§ WHAT TO WORK ON
Look through the records below for the line holding "Task: Open the". Write it out exactly, with each following line through the line holding "The width and".

§ MATERIAL FOR THE TASK
□ □ □ □ □ □ □
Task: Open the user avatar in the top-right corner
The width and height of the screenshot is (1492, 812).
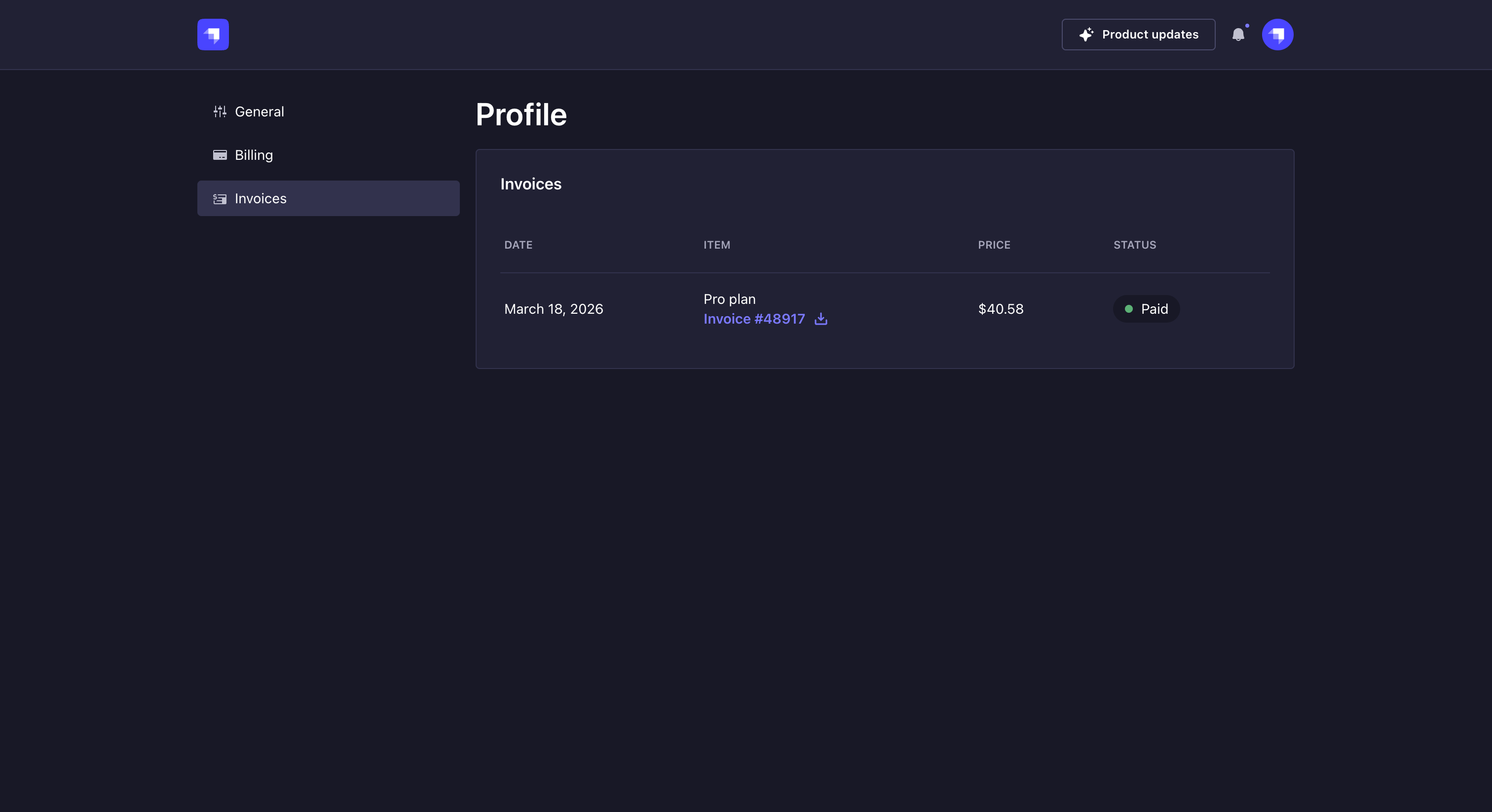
□ □ □ □ □ □ □
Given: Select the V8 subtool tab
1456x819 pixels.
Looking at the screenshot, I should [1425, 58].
□ □ □ □ □ □ □
§ YOUR RESPONSE
Task: Open the user avatar in the top-right corner
The width and height of the screenshot is (1492, 812).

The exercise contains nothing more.